Some thoughts on Simon Kinberg, ‘X-Men,’ ‘Fantastic Four,’ and world-building

Simon Kinberg has quickly become one of Fox’s greatest assets, and it looks like they’re about to double-down on him for the foreseeable future.

Earlier today, I recorded a short video piece about Kinberg’s new deal to help expand both the “X-Men” and “Fantastic Four” worlds on film, and I’m sure he’s got some big ideas about what to do with both of those properties. He’s also hard at work on his “Star Wars” spin-off film, whichever one it is, as well as the TV show “Star Wars: Rebels.” He’s joined that club where he is pretty much booked every day of the year, and on giant movies that are absolutely going to be made. It’s pretty rarefied air, and he seems to be handling it well. When I spoke to him last, at an event for “Elysium,” he talked a little bit about how great it had been participating in the “Star Wars” process and spending time with Lawrence Kasdan, who has to be considered one of the old school masters of this sort of thing.

This raises a larger question, though, about the sudden move everyone’s making to this model that’s worked so well for one company. I feel like I may not have made the point I was trying to the other day, or at least I didn’t make it clear with what I wrote. When I wrote about the way Warner is approaching their DC comic movies right now, I wasn’t trying to say that I know the way they HAVE to fix things. Far from it. Ultimately, all that matters is that each studio look at what they have and find the best way to make it. That’s all any of them can hope to do. There are hundreds of ways to screw up any potential adaptation, and only a very few ways it really works.

There are two different forces at work here.

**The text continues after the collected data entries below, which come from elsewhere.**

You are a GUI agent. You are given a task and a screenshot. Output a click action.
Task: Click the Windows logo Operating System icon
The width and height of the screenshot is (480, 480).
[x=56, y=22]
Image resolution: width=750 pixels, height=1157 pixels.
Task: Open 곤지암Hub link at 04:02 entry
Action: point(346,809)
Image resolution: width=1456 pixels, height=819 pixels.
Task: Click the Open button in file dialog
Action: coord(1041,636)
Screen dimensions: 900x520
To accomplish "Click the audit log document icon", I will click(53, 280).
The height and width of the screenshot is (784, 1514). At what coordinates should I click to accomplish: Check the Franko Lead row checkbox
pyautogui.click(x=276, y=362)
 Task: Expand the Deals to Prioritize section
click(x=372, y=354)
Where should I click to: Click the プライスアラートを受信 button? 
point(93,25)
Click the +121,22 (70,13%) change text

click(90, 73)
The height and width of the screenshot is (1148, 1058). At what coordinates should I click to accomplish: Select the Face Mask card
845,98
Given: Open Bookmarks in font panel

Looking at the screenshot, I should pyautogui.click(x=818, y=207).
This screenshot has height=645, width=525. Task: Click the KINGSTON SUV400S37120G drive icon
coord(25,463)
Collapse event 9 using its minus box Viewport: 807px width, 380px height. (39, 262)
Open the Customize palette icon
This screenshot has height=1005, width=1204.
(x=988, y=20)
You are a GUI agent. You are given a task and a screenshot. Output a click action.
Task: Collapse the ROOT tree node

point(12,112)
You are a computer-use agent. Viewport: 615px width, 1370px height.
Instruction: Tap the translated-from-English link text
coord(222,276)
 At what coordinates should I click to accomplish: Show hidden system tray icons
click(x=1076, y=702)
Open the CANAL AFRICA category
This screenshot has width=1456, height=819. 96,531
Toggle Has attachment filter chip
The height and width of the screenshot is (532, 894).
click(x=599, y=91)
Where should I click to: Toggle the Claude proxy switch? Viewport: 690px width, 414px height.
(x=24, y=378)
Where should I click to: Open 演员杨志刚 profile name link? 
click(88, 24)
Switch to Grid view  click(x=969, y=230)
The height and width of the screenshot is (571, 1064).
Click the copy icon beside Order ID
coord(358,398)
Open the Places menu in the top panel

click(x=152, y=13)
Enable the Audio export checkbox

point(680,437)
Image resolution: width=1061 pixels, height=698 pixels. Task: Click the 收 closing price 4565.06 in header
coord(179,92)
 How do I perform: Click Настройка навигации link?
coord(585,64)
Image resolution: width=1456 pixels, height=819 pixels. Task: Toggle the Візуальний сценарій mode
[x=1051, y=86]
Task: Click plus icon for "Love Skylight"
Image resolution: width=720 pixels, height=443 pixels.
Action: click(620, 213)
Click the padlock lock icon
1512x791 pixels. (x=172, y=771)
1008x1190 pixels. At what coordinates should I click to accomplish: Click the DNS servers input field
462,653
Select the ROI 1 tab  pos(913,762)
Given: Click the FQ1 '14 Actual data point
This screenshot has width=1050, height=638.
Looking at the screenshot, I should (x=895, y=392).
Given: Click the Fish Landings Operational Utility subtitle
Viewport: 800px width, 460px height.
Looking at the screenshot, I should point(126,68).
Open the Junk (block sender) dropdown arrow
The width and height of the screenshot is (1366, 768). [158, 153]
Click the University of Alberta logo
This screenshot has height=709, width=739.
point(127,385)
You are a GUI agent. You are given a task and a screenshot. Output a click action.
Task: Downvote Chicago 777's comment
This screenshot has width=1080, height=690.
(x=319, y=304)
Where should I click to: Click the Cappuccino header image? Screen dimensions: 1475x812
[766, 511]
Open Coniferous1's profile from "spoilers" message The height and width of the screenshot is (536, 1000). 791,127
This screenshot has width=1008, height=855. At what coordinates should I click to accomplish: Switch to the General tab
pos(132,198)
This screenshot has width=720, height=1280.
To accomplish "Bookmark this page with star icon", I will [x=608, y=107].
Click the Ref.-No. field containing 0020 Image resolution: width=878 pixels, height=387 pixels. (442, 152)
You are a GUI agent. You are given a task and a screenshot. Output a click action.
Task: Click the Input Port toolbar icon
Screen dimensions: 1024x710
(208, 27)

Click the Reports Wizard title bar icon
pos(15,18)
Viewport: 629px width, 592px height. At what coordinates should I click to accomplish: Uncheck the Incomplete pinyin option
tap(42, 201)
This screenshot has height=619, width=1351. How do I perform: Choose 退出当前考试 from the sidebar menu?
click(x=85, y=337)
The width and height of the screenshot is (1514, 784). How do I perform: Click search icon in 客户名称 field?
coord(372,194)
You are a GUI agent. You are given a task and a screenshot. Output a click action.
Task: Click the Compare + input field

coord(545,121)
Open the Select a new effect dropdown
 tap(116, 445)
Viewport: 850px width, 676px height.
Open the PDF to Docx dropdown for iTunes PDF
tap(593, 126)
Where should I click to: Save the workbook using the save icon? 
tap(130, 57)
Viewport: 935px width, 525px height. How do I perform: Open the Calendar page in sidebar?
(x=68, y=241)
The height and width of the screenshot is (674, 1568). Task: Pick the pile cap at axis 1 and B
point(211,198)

As a writer, I can see the appeal of getting to lay out a huge-canvass story, something that works in individual pieces, but that also tells a larger story when you connect everything. It’s exciting to be able to get all those balls in the air, and if you do it right, it can be thrilling for the audience as well. For the studios, the appeal is obvious. If they can get the hooks in the audience with the first film, they hope they can keep them on that same hook for as long as they can keep things going.

The real question now is about audience fatigue. So far, audiences seem to be enjoying what Marvel’s been up to. Is that what they want from all movies now? That’s a pretty big gamble, and I feel like the best cautionary fable so far involves a property that is currently being developed as another big sprawling universe. Remember when they announced that “Terminator 3: Rise Of The Machines” was going to be the kick-off to a brand new trilogy of movies? Remember when that didn’t happen? Remember when they announced that “Terminator: Salvation” was going to be the kick-off to a brand new trilogy of movies? Remember when that didn’t happen? Well, once again, they are now saying that 2015’s “Terminator” will be a kick-off to a brand-new trilogy of movies, and they’re also saying there will be a TV series to run alongside that trilogy, creating a whole big fistful of new “Terminator” stories.

Before they do that, maybe they should step back and ask themselves why the last two attempts to kick-start this into an ongoing franchise have been unsuccessful. It can’t be purely because of how much they did or didn’t make, because if that was the case, I doubt anyone would want to make another film using that same property. It feels like the “Terminator” movies and TV shows are just successful enough to convince someone else that they could get it right, but not successful enough for anyone aside from James Cameron to ever want to do it twice. It seems like these big gambles are still gambles, and the idea that all anyone has to do is imitate Marvel to have a success is crazy.

I wish Kinberg well. I certainly wouldn’t mind seeing him get these two properties right. At this point, the only way we ever see a Kree-Skrull War on film is in a “Fantastic Four” franchise. I just wonder if there’s room for this many mega-franchises. I think it all comes down to what the audience wants, and the only way the studios are going to figure that out is by having some mega-failures. I just hope that on the other side of this experiment, they don’t blame guys like Kinberg. He’s still working on plenty of smaller original stuff, like Neill Blomkamp’s upcoming “Cappie,” and as long as he maintains that balance, he’ll be fine.

Step one of seeing what Kinberg’s plans for the X-Men look like will happen when “Days Of Future Past” arrives in theaters May 23, 2014.